- Astrônomos do Observatório Europeu do Sul (ESO) descobriram um planeta em formação no sistema HD 135344B, a 440 anos-luz da Terra.
- O corpo celeste possui massa duas vezes maior que a de Júpiter e está localizado em um dos braços espirais do disco protoplanetário.
- O brilho observado é gerado pelo próprio planeta ou pelo material quente ao seu redor, indicando que ele ainda está em crescimento.
- Cientistas também analisaram o sistema V960 Mon, onde identificaram um possível objeto em formação, que pode ser um planeta ou uma anã marrom.
- Essas descobertas ajudam a entender melhor a formação de planetas, que antes era apenas especulativa.
Astrônomos do Observatório Europeu do Sul (ESO) anunciaram a descoberta de um planeta em formação no sistema HD 135344B, localizado a 440 anos-luz da Terra. Utilizando o Very Large Telescope (VLT) no deserto do Atacama, no Chile, a equipe observou um corpo celeste com massa duas vezes a de Júpiter. Essa descoberta marca um momento raro na formação de sistemas planetários.
O novo planeta foi identificado na base de um dos braços espirais do disco protoplanetário que envolve a estrela. Essa estrutura é um indicativo da presença de planetas em formação. O brilho observado não é reflexo da estrela, mas sim luz emitida pelo próprio planeta ou pelo material quente ao seu redor, sugerindo que ele ainda está em crescimento.
Estruturas Protoplanetárias
O disco protoplanetário ao redor de HD 135344B atua como um berçário, onde novos mundos se formam. O planeta em questão está moldando o disco, criando características visíveis, como os braços em espiral.

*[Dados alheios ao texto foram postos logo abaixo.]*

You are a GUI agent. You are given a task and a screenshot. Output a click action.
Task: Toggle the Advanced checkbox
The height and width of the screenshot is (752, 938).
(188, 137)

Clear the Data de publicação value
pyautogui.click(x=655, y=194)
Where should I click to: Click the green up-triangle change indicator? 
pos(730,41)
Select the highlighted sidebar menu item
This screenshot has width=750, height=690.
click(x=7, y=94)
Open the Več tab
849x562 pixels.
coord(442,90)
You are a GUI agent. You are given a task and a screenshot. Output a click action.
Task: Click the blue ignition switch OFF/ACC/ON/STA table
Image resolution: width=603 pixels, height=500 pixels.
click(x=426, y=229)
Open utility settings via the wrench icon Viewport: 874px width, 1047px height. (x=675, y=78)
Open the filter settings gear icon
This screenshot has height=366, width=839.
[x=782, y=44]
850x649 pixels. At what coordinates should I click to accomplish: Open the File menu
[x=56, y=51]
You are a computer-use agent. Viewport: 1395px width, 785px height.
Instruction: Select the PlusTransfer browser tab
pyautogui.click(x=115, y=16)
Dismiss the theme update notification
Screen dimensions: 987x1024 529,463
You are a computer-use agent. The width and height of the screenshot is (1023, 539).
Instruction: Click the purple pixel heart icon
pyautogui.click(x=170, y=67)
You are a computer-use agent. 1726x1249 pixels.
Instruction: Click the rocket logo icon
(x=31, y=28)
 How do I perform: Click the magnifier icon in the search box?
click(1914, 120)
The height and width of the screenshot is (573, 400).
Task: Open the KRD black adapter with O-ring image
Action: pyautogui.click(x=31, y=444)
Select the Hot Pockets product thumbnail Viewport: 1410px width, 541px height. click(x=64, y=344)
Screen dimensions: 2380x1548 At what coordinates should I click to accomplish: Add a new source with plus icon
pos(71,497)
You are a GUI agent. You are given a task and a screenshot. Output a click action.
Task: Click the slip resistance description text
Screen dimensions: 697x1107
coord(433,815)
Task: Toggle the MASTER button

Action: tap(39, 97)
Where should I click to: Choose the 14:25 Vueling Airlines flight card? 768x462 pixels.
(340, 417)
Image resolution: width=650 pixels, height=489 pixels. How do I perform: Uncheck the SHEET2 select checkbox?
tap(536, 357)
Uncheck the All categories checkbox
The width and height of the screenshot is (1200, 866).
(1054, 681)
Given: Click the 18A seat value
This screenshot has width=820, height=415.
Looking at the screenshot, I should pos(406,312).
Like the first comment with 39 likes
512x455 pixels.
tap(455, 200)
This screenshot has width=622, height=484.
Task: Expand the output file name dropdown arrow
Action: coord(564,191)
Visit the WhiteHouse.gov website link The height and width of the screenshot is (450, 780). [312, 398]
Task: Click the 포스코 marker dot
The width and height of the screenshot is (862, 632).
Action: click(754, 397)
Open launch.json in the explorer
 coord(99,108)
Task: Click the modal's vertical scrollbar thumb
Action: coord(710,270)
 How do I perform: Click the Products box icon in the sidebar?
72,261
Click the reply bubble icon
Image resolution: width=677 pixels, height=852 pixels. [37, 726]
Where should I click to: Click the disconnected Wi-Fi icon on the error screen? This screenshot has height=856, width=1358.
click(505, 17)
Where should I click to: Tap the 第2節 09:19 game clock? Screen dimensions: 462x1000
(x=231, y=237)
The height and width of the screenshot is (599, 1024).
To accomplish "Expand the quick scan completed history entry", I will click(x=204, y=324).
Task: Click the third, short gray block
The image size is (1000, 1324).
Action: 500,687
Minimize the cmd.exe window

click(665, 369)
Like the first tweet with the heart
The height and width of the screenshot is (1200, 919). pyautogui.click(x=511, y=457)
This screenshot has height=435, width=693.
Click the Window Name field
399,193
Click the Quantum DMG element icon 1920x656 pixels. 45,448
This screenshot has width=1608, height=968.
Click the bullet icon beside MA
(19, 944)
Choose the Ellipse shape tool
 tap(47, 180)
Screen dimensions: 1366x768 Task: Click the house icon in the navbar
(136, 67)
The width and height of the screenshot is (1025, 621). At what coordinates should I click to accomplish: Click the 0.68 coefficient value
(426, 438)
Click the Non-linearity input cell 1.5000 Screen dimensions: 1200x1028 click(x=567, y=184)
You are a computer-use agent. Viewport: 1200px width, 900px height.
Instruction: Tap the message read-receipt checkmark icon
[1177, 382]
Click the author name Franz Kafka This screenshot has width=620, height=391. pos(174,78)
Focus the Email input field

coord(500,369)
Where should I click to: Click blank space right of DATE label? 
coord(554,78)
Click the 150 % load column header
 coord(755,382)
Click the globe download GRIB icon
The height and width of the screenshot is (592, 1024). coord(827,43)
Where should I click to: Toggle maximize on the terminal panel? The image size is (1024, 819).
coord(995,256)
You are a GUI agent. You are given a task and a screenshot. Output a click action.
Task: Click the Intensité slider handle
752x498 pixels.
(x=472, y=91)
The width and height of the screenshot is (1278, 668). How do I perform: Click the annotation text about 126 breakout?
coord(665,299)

Além disso, ele possui um mini-disco de poeira e gás que contribui para seu brilho intenso.
Os cientistas também analisaram o sistema V960 Mon, onde identificaram um possível objeto em formação. Esse corpo celeste, que pode ser um planeta ou uma anã marrom, está situado em uma região com estruturas espirais. A origem desse objeto é incerta, mas pode ter surgido por meio de um processo de instabilidade gravitacional, onde uma parte densa do disco colapsa sob seu próprio peso.
Avanços na Astronomia
Essas observações são significativas, pois permitem que os cientistas visualizem a formação de planetas de maneira mais clara. Antes, a existência de planetas ocultos em discos protoplanetários era apenas especulativa, baseada em lacunas e espirais observadas. Agora, com a capacidade de captar esses momentos de formação, a compreensão sobre a criação de novos mundos se torna mais precisa e fascinante. Futuros estudos em diferentes comprimentos de onda devem ajudar a confirmar a natureza dos objetos detectados e a elucidar os mecanismos que moldam planetas logo após seu nascimento.